I have one mate and I think they are great.

Took less than an hour to clay my RS. I used very soapy water and prepped the mitt on the windows first. Then I loaded the mitt with soapy water and made sure the panel was covered and began the process. Needed very little pressure and used straight lines.

Great addition to the detailing kit 

Daz


----------



## Tangerine Knight (Jul 25, 2010)

Thanks for that I'll get my finger out then and get it done prior to my getting the da out to get all the small marks out from the claybar


----------



## Tangerine Knight (Jul 25, 2010)

Used the clay mit spot on and so much easier.

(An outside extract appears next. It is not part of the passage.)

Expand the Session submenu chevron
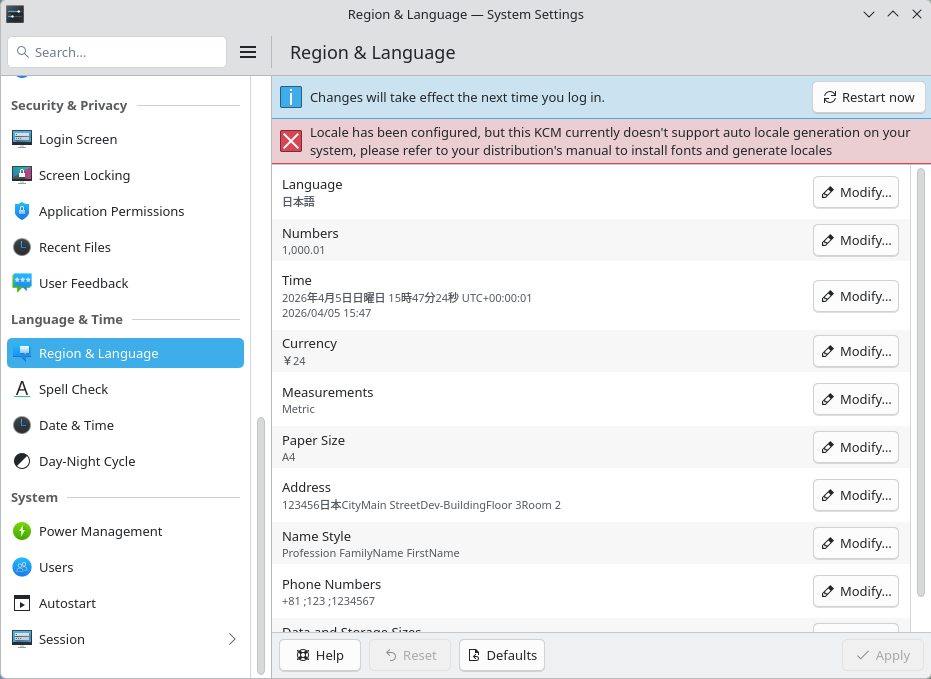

Just a couple of questions when you have used it it advised to let it dry out or keep it damp and when I come to use it again do I need to give it a good wash to decontaminate it


----------



## eastwood1875 (Jun 21, 2013)

Glad your pleased mate 

I just leave mine clean and dampish in the plastic bag.

Not sure on any official care guidelines though.

Daz


----------



## Tangerine Knight (Jul 25, 2010)

Thanks mate


----------